I wanted to deconstruct the ideas that were chipping away at my confidence in the Creator, but I felt outmatched. Among the men in our group, conversations often felt like a Scripture-quoting duel. Each time a new passage was referenced, I had the same question: What’s the context? Their response was nearly always a puzzled look. It was as if I’d just suggested we tear out pages from our Bibles and fold them into paper airplanes. Scripture, they reminded me, is inerrant.
This woman is starting to see sense. You can almost feel the warmth of the light bulb glowing brightly above her head.
Could this be the birth of a feminist? A liberated woman who realizes her entire religion has been anti-woman for 2000+ years? Maybe she could actually re-consider her belief in a god who would use authors with misogynistic values to be its voice?
But no. She can’t doubt god or the Bible. She has to pound the square peg into the round hole any way she can. So she goes looking for a comforting justification for the sexist teachings in her holy book.
Just Rationalize It!
The author then quotes what she found to be an encouraging thought:
“Many people run from any consideration of the Bible once they find such a biblical passage. I counsel them instead to slow down and try out several different perspectives on the issues that trouble them. That way they can continue to read, learn, and profit from the Bible even as they continue to wrestle with some of its concepts. One possibility I urge them to consider is that the passage that bothers them might not teach what it appears to them to be teaching. Many of the texts people find offensive can be cleared up with a decent commentary that puts the issue into historical context” (Tim Keller, The Reason for God).
Translated , this means:
“Instead of realizing the Bible is wrong on a topic like sexism against women (which we know it is, but can’t accept since we believe our god inspired it as Capital-T-Truth™), make sure you try really hard to make up a new meaning from the text that isn’t actually there.

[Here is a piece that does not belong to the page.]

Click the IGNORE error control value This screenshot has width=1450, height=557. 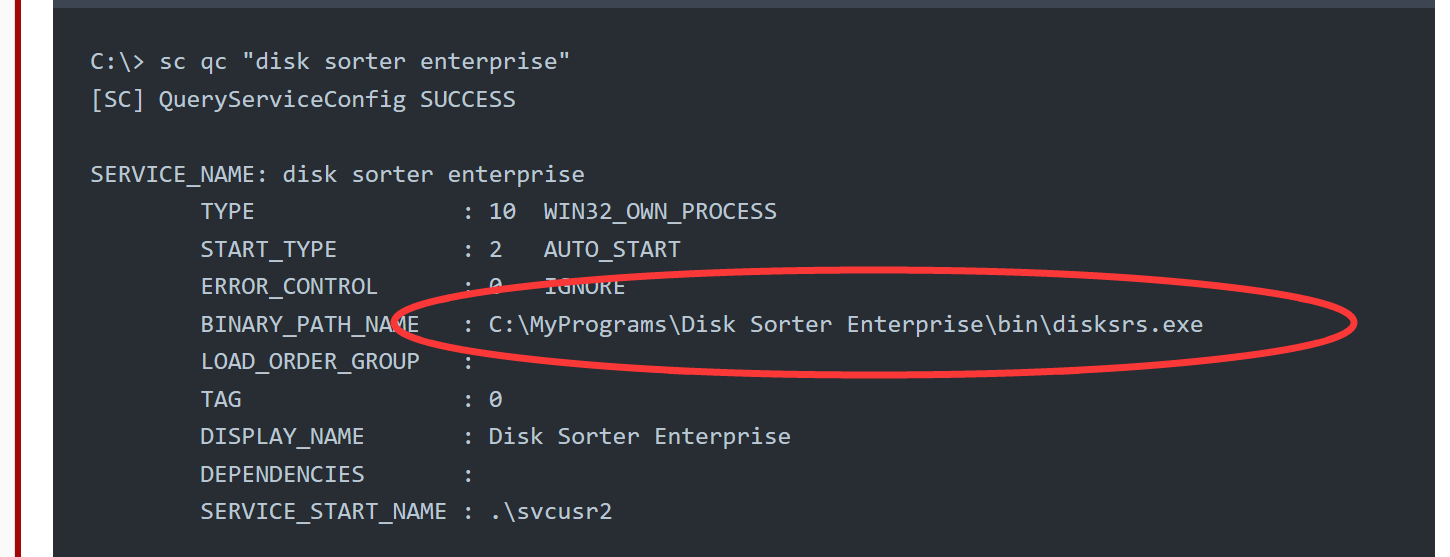(585, 287)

Don’t let passages bother you if you can explain them away through commentary from a totally non-Biblical human source. We’re Christians. We can rationalize anything” (Godless Girl, who knows bullshit when she reads it).
The author searches high and low for a justification for these passages she believes her deity inspired—all so she wouldn’t have to admit that this is a very good reason to not trust or believe the Bible, the men who wrote it, and the men who want to stay in power in the Church today.
In the end, she finds a way to settle on this belief:
We are all equal in the eyes of God: equally loved, sinful, and redeemed.
And, I suppose, good for her. Equality in all things is how it should be. But since that statement contradicts the practices of the Church and the text of much of the Bible, I don’t think it does quite enough to erase or justify the words of Paul or the practices of Israel. Even though some stories in the Bible portray women as leaders or examples of honor and holiness, there remain many questionable passages that cannot be ignored.
Fundy Quote of the Day
In response to this article (which I have doused with sarcasm, but is actually not bad from an evangelical point of view), of course you’re going to get a few pompous prats who think their dicks make them better than women. Here’s my favorite!:
Come on, let’s get real. Most women simply do not have the same level of mental acuity as most men. They tend to fatuousness, hysteria, shallowness and materialism. I’m sorry, but that’s just the fact. They are the weaker vessel, destined to be led by men. Inspire us, love us, support us, but as for leading, please leave that to the men in your lives who are biologically better suited to that role.
–Andrew Preston Posted: August 04, 2010 10:31 AM
Have you ever noticed that conservative gender roles bear an uncanny resemblance to internet trolling?